Zwickel hatte zuletzt die Kompromisslinie der IG Metall betont: Die 35 Stunden sollen in einem mehrjährigen Stufenplan erreicht werden; für den Fall einer wirtschaftlichen Verschlechterung wird eine Revisionsklausel vereinbart; die Länge des Weges zu den 35 Stunden hängt von der Leistungskraft der Betriebe ab und der Tarifvertrag soll eine Qualifizierungskomponente erhalten. Inzwischen schließt der IG Metall-Chef auch nicht mehr aus, dass eine Expertenkommission, wie von den Arbeitgebern gefordert, in den Angleichungsprozess einbezogen wird; zumindest in beratender Funktion. Am Ende des Stufenplans, da gibt es für die IG Metall kein zurück, muss die Zahl 35 stehen. Der Betriebsratschef von VW, Klaus Volkert, deutete unterdessen die Möglichkeit von Kampfmaßnahmen in Westdeutschland an, falls VW den sächsischen Metallarbeitgeberverband VSME nicht zum Einlenken bewegt. Dann bleibe es nicht mehr nur bei Solidaritätsadressen für die Streikenden, drohte Volkert am Dienstag auf einer Streikversammlung vor dem VW-Motorenwerk in Chemnitz. Entweder wirke Volkswagen mäßigend auf den VSME ein oder trete aus dem Arbeitgeberverband aus. Der Chemnitzer IG Metall-Bevollmächtigte machte auf der gleichen Veranstaltung den Streikenden Hoffnung. Bis zum Wochenende solle ein Kompromiss gefunden werden.
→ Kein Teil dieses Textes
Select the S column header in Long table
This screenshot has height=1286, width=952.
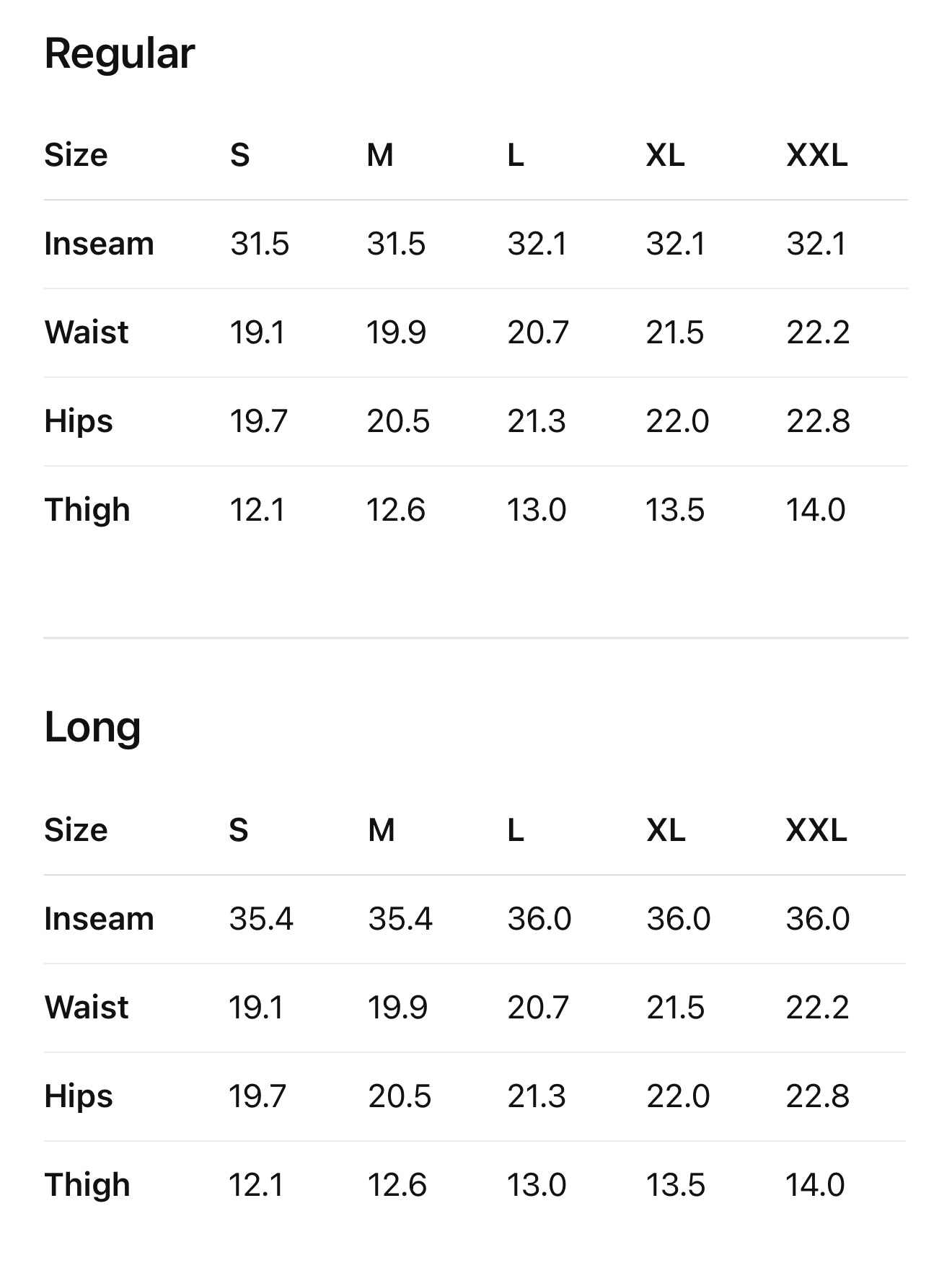tap(239, 830)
Die Streikenden nahmen die Nachricht dankbar auf. Die Situation sei verfahren, klagte Gunter H., der seit acht Jahren in dem Motorenwerk arbeitet. Keiner könne mehr zurück, die Arbeitgeber nicht und die Gewerkschaft nicht, und deshalb müsse gestreikt werden. „Können wir keinen Haustarifvertrag machen, so wie bei VW in Wolfsburg?“, wollten einige Arbeiter von Volkert wissen. Doch der wehrte ab. Man habe zwar auch das ins Kalkül gezogen, aber es müsse an die Solidarität mit den Gewerkschaftern in anderen Betrieben gedacht werden.